**AIM OF THE EXERCISE:** Retype word for word the lines of the data below, from the first to the one bearing "The height and width of the screenshot is (781, 1114).", with that one included.

**EXTRACTED MATERIAL:**
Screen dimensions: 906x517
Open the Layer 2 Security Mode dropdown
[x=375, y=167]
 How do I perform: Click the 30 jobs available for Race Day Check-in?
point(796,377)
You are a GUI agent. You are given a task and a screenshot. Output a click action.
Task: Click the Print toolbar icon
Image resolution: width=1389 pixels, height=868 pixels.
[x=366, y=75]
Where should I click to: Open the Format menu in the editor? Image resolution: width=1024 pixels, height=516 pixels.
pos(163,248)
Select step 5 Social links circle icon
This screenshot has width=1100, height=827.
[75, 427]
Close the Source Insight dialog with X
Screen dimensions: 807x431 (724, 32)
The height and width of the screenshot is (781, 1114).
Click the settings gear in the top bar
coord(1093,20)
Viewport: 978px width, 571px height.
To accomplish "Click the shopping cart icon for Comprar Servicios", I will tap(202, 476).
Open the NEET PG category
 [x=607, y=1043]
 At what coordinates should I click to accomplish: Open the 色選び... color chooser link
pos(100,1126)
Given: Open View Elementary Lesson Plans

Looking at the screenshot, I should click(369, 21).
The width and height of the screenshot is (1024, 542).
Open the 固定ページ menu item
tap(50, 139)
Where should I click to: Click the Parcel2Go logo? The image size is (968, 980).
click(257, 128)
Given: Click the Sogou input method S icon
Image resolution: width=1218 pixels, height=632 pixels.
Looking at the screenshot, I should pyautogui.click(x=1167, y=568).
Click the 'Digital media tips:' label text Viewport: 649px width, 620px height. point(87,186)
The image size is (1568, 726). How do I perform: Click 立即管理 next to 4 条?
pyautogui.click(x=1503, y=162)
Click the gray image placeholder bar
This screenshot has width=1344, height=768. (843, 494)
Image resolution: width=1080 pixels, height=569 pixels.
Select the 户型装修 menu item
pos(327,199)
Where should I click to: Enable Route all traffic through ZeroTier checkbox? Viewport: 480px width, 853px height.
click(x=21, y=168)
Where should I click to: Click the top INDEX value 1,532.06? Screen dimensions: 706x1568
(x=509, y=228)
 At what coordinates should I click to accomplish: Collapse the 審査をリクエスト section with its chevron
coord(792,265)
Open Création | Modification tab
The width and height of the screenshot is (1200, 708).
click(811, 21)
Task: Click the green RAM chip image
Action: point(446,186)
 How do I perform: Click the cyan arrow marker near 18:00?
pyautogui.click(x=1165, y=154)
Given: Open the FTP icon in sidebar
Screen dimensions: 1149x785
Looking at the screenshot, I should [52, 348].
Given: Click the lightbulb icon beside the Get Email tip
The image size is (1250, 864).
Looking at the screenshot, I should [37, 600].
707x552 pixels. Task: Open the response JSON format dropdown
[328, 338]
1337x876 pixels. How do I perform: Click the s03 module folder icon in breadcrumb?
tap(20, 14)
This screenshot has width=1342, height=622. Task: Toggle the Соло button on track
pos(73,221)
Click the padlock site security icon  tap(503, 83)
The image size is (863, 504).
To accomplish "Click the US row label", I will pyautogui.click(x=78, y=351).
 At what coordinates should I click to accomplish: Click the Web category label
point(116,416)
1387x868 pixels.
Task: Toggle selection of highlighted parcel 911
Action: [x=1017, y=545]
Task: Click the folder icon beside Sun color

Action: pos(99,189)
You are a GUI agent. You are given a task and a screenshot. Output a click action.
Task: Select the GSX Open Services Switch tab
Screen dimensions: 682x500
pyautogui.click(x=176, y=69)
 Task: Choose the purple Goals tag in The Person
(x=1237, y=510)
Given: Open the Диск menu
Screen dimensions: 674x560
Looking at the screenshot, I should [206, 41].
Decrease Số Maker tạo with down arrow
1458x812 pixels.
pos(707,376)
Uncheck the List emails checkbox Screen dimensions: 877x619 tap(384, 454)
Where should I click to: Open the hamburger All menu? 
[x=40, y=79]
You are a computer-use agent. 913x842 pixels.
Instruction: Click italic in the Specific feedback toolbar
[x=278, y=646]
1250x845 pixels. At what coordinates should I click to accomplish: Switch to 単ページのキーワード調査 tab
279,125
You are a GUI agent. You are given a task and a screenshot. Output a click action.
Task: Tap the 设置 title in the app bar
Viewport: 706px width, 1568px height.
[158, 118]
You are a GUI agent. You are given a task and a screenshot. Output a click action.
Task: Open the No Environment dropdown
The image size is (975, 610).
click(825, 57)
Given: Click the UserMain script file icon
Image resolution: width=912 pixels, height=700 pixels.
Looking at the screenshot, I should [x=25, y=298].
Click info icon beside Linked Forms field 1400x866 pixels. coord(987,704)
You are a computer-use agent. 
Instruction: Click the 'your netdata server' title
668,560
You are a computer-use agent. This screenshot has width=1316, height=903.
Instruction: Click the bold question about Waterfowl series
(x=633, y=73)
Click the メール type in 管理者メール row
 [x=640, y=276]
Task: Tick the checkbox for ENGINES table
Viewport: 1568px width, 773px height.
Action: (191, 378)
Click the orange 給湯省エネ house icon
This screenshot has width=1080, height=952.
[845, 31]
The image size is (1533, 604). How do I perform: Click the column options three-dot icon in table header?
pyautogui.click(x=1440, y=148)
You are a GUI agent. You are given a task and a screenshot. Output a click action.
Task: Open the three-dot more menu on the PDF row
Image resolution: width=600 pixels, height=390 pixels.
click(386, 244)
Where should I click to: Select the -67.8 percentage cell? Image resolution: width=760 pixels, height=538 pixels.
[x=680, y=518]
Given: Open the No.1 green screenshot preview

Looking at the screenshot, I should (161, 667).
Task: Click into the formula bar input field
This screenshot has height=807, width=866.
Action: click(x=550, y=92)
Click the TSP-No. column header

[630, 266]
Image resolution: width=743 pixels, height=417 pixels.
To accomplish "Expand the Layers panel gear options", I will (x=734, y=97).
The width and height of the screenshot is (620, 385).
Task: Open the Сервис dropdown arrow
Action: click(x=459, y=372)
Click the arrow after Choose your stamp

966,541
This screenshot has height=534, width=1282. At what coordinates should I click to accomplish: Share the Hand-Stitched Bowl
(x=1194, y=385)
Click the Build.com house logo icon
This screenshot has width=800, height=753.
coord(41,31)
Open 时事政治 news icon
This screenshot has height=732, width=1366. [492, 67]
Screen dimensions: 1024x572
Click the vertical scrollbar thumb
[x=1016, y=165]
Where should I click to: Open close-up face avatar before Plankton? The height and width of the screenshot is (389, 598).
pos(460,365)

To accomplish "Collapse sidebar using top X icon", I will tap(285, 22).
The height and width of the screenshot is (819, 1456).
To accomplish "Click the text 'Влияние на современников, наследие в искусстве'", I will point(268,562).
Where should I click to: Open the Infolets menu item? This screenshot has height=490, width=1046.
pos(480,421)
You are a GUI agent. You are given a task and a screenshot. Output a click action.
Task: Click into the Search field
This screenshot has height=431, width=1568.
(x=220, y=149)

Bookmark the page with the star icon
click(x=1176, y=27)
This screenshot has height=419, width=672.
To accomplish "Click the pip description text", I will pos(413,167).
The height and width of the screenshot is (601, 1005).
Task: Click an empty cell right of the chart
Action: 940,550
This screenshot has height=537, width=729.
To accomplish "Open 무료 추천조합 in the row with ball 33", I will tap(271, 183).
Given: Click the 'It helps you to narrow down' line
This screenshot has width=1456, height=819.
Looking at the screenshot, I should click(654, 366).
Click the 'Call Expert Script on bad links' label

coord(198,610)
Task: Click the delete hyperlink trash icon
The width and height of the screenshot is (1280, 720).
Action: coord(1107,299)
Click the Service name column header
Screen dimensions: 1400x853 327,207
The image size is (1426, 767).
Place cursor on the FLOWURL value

**OUTPUT BELOW:**
Screen dimensions: 906x517
Open the Layer 2 Security Mode dropdown
[x=375, y=167]
 How do I perform: Click the 30 jobs available for Race Day Check-in?
point(796,377)
You are a GUI agent. You are given a task and a screenshot. Output a click action.
Task: Click the Print toolbar icon
Image resolution: width=1389 pixels, height=868 pixels.
[x=366, y=75]
Where should I click to: Open the Format menu in the editor? Image resolution: width=1024 pixels, height=516 pixels.
pos(163,248)
Select step 5 Social links circle icon
This screenshot has width=1100, height=827.
[75, 427]
Close the Source Insight dialog with X
Screen dimensions: 807x431 (724, 32)
The height and width of the screenshot is (781, 1114).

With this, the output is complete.